[STATED TASK] Reproduce each of the following records word for word, keeping every line unchanged.

++++ DATA FOR THIS TASK

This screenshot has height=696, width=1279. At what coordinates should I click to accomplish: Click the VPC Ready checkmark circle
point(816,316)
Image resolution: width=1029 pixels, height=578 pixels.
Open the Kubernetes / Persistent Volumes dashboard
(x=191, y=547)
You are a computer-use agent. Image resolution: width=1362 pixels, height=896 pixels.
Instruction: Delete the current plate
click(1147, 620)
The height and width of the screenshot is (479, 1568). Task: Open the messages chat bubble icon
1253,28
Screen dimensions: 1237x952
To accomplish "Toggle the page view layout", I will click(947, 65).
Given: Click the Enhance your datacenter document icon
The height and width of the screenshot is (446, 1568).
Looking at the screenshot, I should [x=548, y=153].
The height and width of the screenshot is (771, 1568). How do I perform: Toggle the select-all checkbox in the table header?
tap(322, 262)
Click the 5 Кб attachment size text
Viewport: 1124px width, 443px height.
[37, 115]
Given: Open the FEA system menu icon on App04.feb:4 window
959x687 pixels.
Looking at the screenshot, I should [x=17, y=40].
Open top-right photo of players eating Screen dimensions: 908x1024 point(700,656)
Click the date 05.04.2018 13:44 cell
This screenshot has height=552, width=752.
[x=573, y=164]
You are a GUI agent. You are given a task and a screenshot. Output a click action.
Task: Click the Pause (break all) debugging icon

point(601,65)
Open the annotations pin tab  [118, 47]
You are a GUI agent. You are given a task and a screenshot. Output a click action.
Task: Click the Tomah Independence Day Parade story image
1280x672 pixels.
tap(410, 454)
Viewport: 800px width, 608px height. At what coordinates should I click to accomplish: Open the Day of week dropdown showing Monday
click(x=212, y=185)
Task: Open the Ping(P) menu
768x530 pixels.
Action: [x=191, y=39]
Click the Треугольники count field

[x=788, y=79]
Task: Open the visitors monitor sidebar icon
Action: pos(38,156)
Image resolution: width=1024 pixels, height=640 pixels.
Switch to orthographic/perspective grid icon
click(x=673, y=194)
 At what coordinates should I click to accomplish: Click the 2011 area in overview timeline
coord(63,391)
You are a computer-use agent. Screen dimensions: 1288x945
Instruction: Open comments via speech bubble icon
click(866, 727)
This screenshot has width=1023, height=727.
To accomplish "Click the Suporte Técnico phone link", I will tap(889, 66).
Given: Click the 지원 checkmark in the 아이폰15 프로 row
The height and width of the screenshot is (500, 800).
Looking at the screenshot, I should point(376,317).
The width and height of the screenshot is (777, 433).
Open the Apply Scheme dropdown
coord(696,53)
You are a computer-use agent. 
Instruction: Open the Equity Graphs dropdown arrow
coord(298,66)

++++++++

[COMPLETED TASK]
This screenshot has height=696, width=1279. At what coordinates should I click to accomplish: Click the VPC Ready checkmark circle
point(816,316)
Image resolution: width=1029 pixels, height=578 pixels.
Open the Kubernetes / Persistent Volumes dashboard
(x=191, y=547)
You are a computer-use agent. Image resolution: width=1362 pixels, height=896 pixels.
Instruction: Delete the current plate
click(1147, 620)
The height and width of the screenshot is (479, 1568). Task: Open the messages chat bubble icon
1253,28
Screen dimensions: 1237x952
To accomplish "Toggle the page view layout", I will click(947, 65).
Given: Click the Enhance your datacenter document icon
The height and width of the screenshot is (446, 1568).
Looking at the screenshot, I should [x=548, y=153].
The height and width of the screenshot is (771, 1568). How do I perform: Toggle the select-all checkbox in the table header?
tap(322, 262)
Click the 5 Кб attachment size text
Viewport: 1124px width, 443px height.
[37, 115]
Given: Open the FEA system menu icon on App04.feb:4 window
959x687 pixels.
Looking at the screenshot, I should [x=17, y=40].
Open top-right photo of players eating Screen dimensions: 908x1024 point(700,656)
Click the date 05.04.2018 13:44 cell
This screenshot has height=552, width=752.
[x=573, y=164]
You are a GUI agent. You are given a task and a screenshot. Output a click action.
Task: Click the Pause (break all) debugging icon

point(601,65)
Open the annotations pin tab  [118, 47]
You are a GUI agent. You are given a task and a screenshot. Output a click action.
Task: Click the Tomah Independence Day Parade story image
1280x672 pixels.
tap(410, 454)
Viewport: 800px width, 608px height. At what coordinates should I click to accomplish: Open the Day of week dropdown showing Monday
click(x=212, y=185)
Task: Open the Ping(P) menu
768x530 pixels.
Action: [x=191, y=39]
Click the Треугольники count field

[x=788, y=79]
Task: Open the visitors monitor sidebar icon
Action: pos(38,156)
Image resolution: width=1024 pixels, height=640 pixels.
Switch to orthographic/perspective grid icon
click(x=673, y=194)
 At what coordinates should I click to accomplish: Click the 2011 area in overview timeline
coord(63,391)
You are a computer-use agent. Screen dimensions: 1288x945
Instruction: Open comments via speech bubble icon
click(866, 727)
This screenshot has width=1023, height=727.
To accomplish "Click the Suporte Técnico phone link", I will tap(889, 66).
Given: Click the 지원 checkmark in the 아이폰15 프로 row
The height and width of the screenshot is (500, 800).
Looking at the screenshot, I should point(376,317).
The width and height of the screenshot is (777, 433).
Open the Apply Scheme dropdown
coord(696,53)
You are a computer-use agent. 
Instruction: Open the Equity Graphs dropdown arrow
coord(298,66)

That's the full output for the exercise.